Every future piece of economic data for years will be pored over by proponents and opponents of Brexit for fresh ammunition – and some of it will be fired across these pages and online.
Outlandish predictions have already been made by both sides about what it will mean for the financial success or otherwise of UK plc in future.
Like it or not, this is the world we now live in.
Most farmers, I am sure, uttered a sigh of relief that any agreement had been reached and the barriers to trade will not be catastrophically higher for most.
It is to be hoped resolutions can swiftly be found to the issues that have already been raised, such as for seed potato growers and sheep buyers from Northern Ireland.

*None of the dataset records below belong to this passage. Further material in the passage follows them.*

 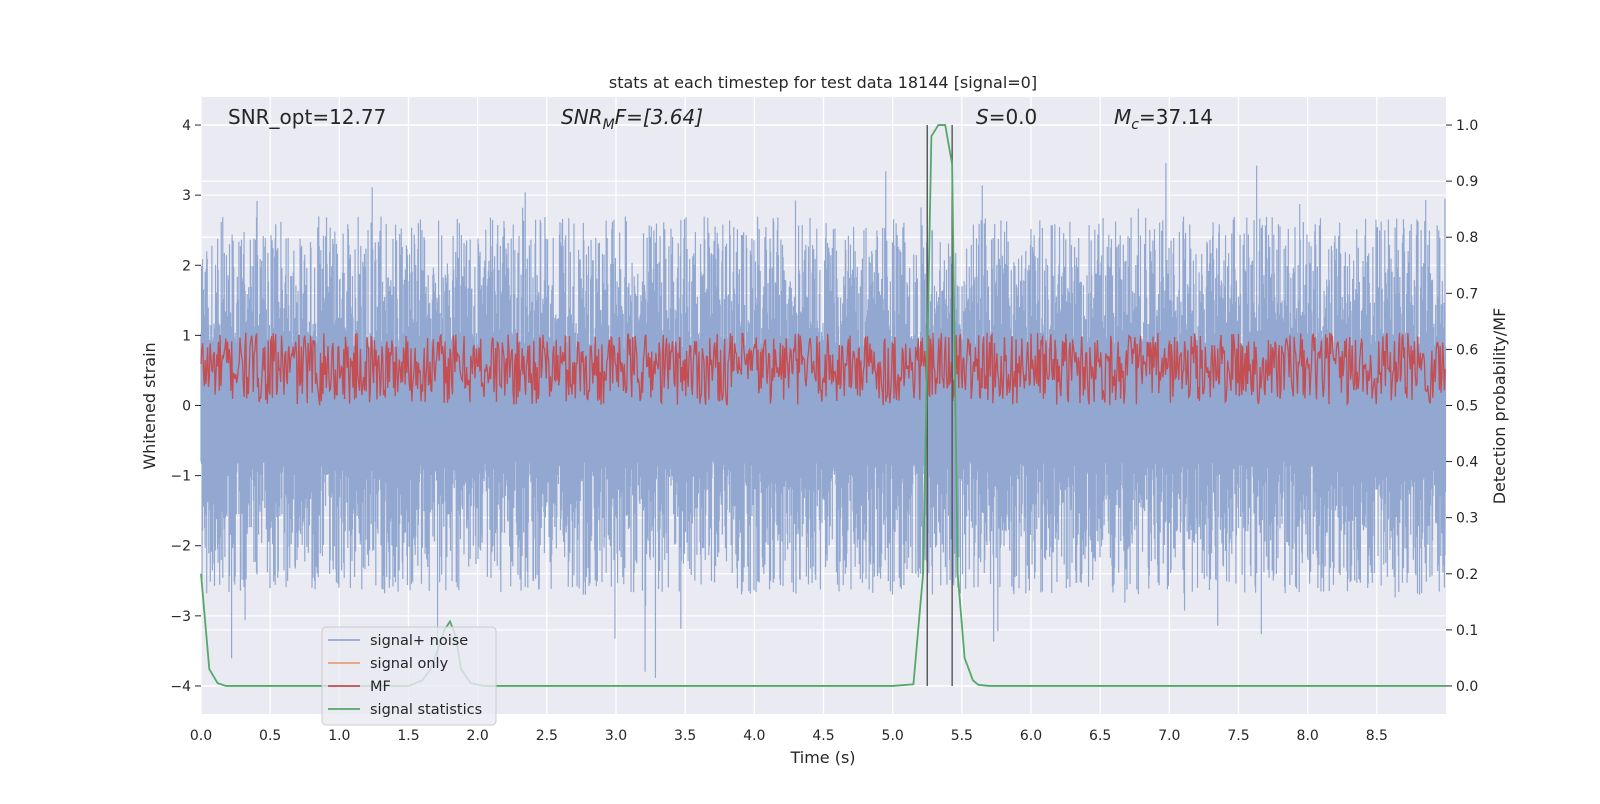 I want to click on y-ticks-left: 4 3 2 1 0 −1 −2 −3 −4, so click(x=186, y=406).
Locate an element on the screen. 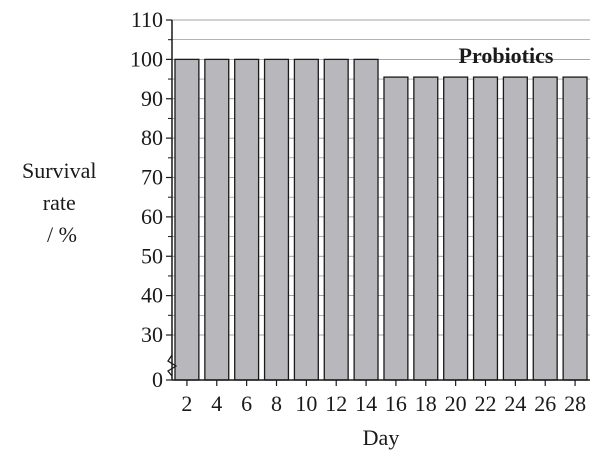 Image resolution: width=597 pixels, height=452 pixels. y-tick-label: 110 is located at coordinates (147, 20).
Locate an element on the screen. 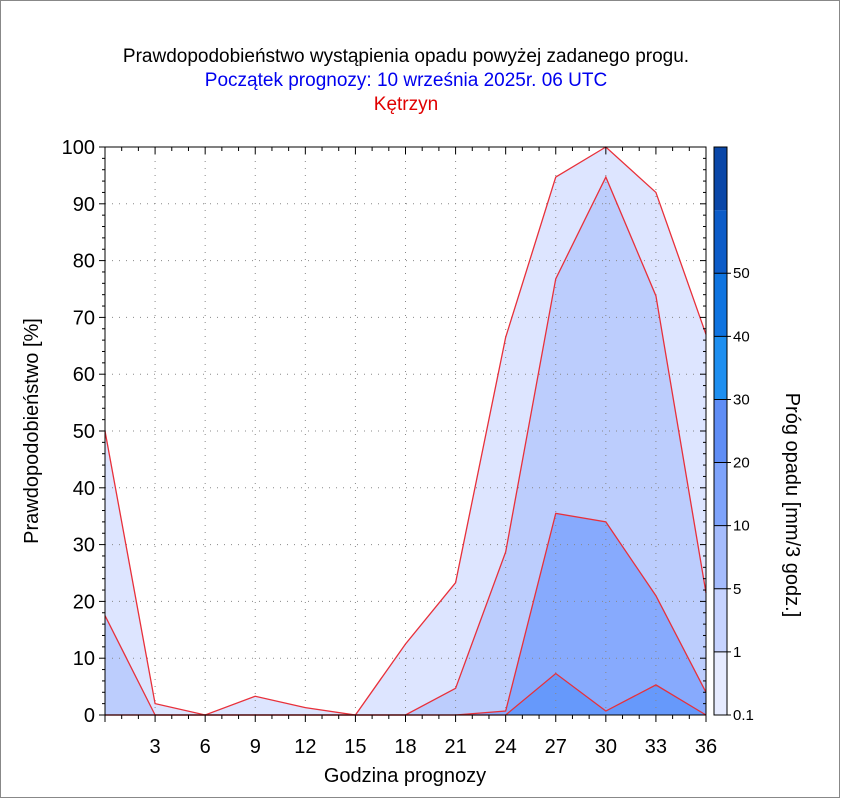 This screenshot has height=800, width=842. x-tick-label: 21 is located at coordinates (455, 747).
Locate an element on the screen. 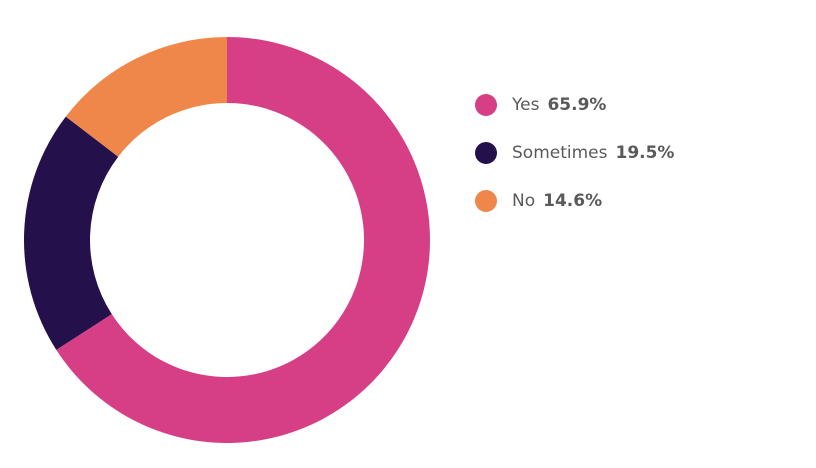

Of course, fresh disagreements break out all the time – a new front has also opened up this week in the war over what the future should be for Red Tractor.
I urge you all to make your voices heard in the consultation, and we will look to hear more from both sides in the coming weeks.

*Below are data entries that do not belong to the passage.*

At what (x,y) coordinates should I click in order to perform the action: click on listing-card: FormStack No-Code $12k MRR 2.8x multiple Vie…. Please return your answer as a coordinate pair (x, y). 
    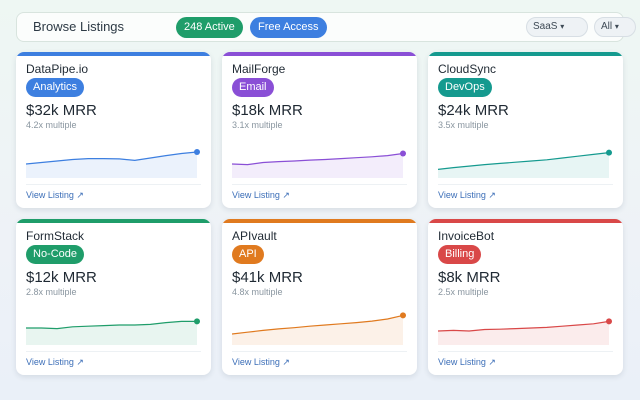
    Looking at the image, I should click on (114, 297).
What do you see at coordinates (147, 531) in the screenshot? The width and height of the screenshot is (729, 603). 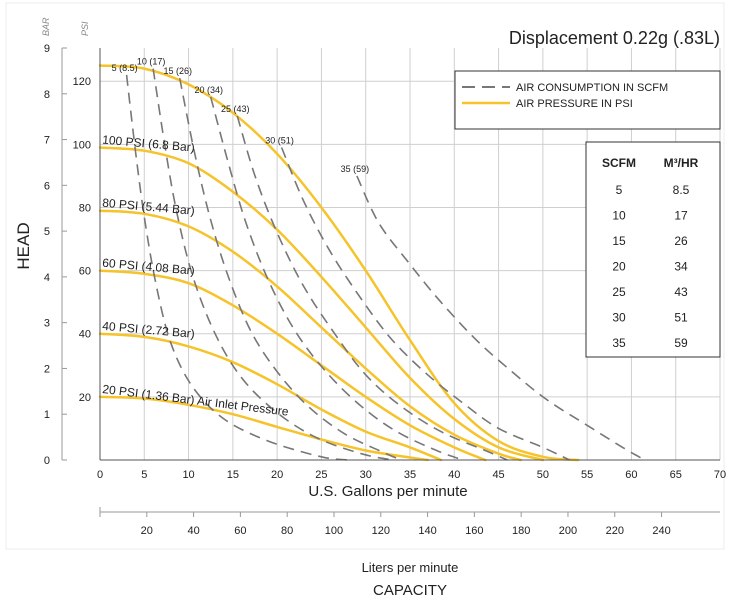 I see `x2-tick-label-20: 20` at bounding box center [147, 531].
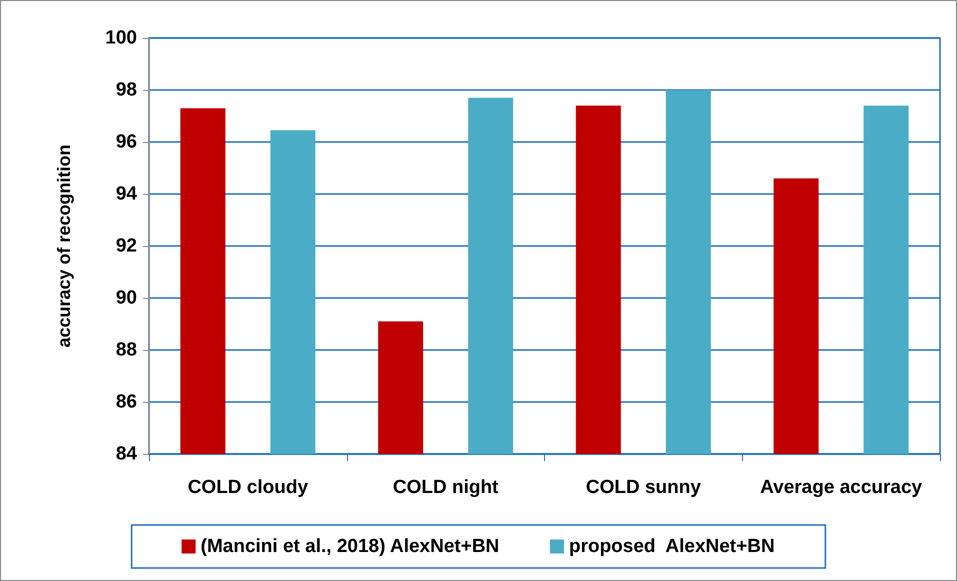  What do you see at coordinates (64, 246) in the screenshot?
I see `y-axis-title: accuracy of recognition` at bounding box center [64, 246].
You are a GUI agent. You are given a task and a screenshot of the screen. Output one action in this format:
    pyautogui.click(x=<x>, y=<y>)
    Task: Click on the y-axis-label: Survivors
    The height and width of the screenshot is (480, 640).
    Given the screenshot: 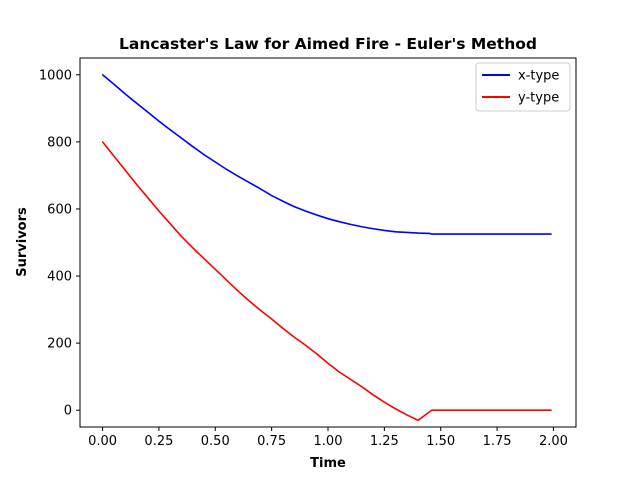 What is the action you would take?
    pyautogui.click(x=22, y=242)
    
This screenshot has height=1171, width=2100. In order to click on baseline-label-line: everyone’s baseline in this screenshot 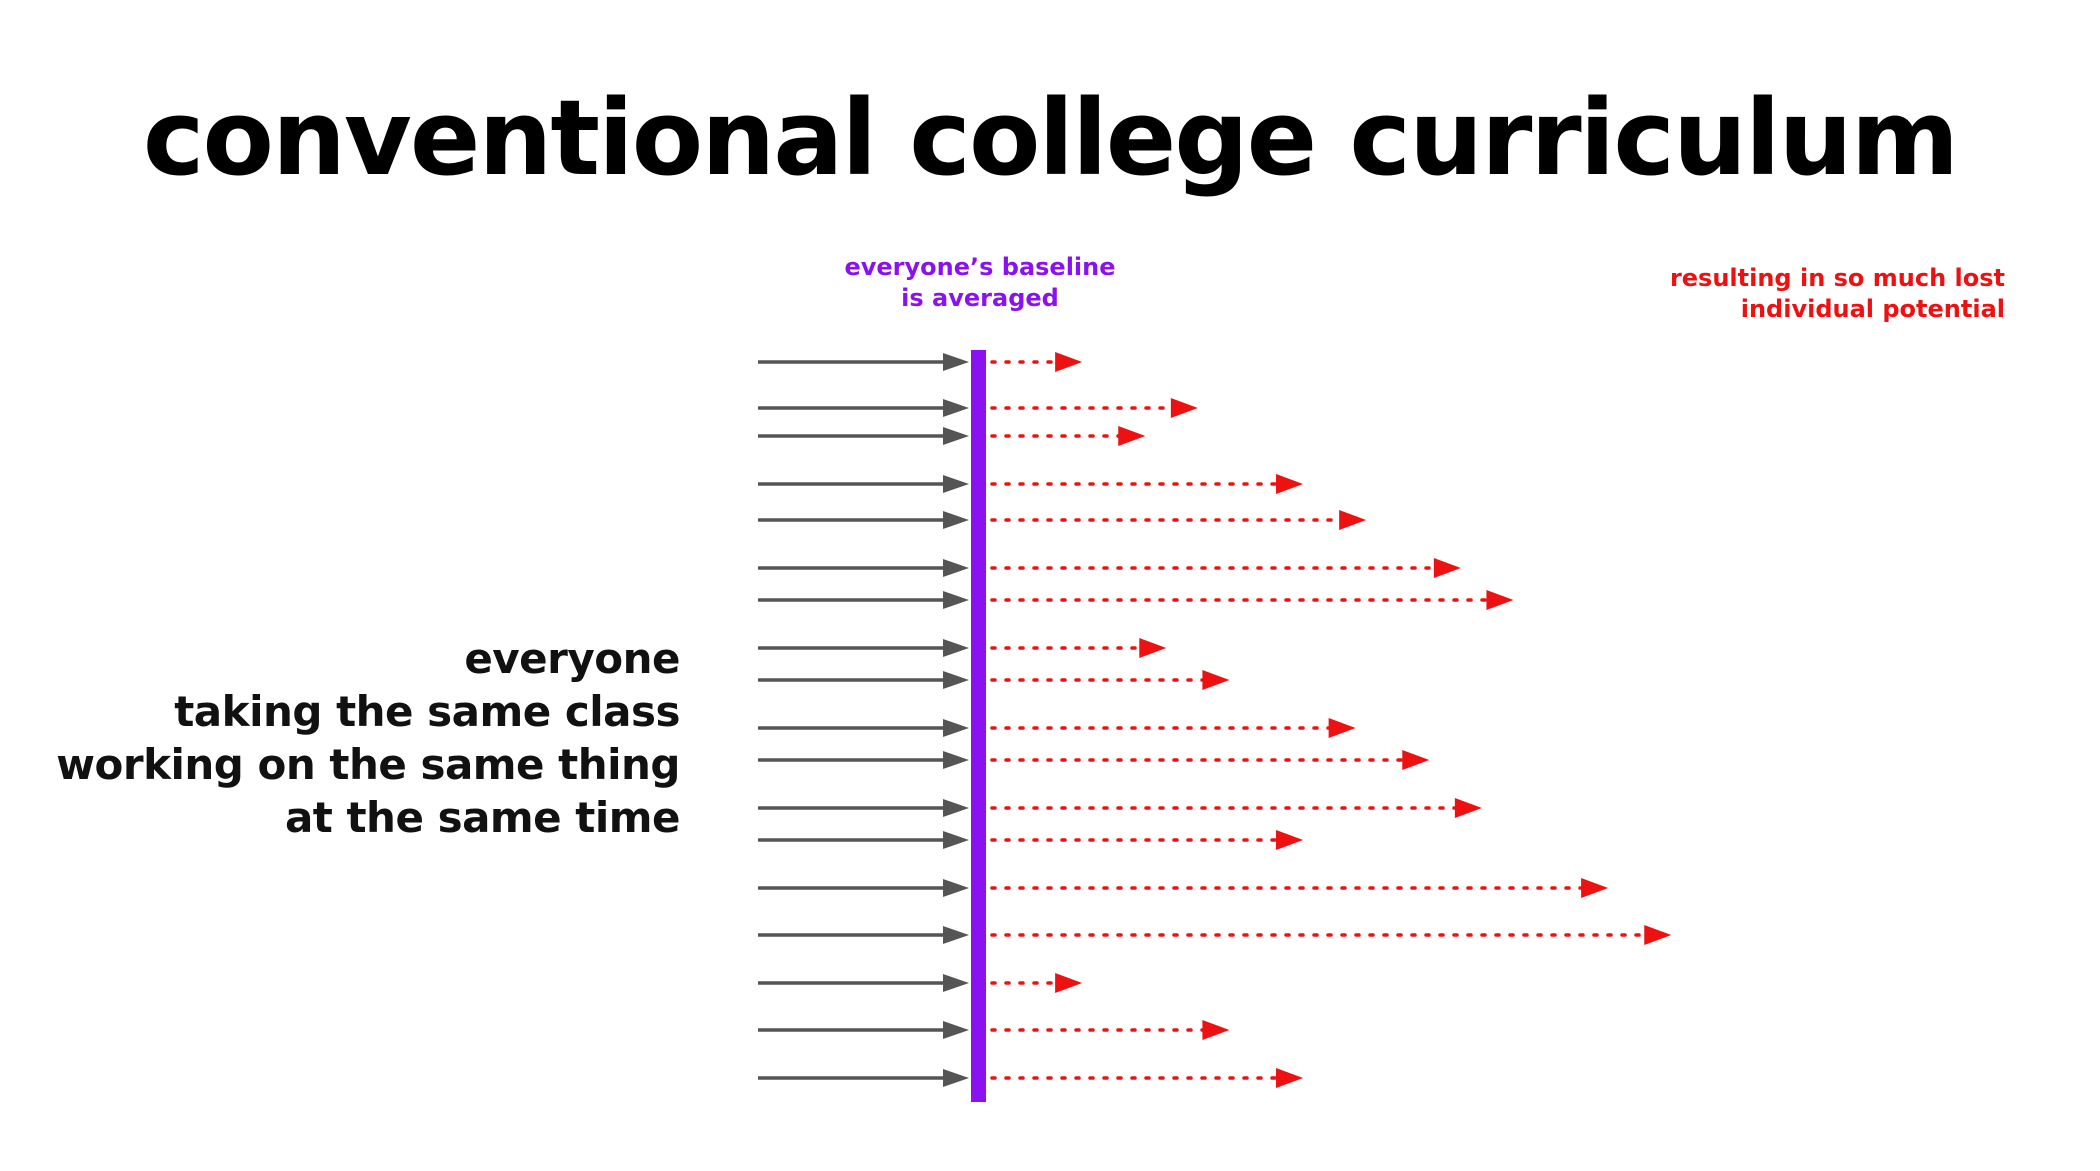, I will do `click(980, 267)`.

During the Christmas break, I dug out my copy of notorious dryland farmer Guy Smith’s History of the NFU to remind myself of how farming had coped with entry into the European Economic Community.
Despite all the tumultuous events of the past four years, the industry has so far reacted much more calmly to the exit from the EU than on its journey towards entry.
The deal to join was struck in 1972, but farming was granted a five-year transition period (sound familiar?) to migrate from the old subsidy system to the Common Agricultural Policy.
It caused serious financial difficulties for the livestock sector by 1974, leading to more than 200 protests in towns and cities across Britain involving 50,000 farmers.
An audacious plot was even hatched by three West Country farmers, who acquired a plane with the intention of kidnapping prime minister Harold Wilson from his summer retreat in the Scilly Isles.
Fortunately, Mr Wilson was left undisturbed to smoke his famous pipe, as the farmers were unable to land on the isles due to fog and had to beat a retreat.
There is a lot of road left in farming’s transition period to new support schemes.
The final product needs to be of good enough quality to be marked by another agreement – however fragile – between the politicians imposing it and the farmers who will have to implement it.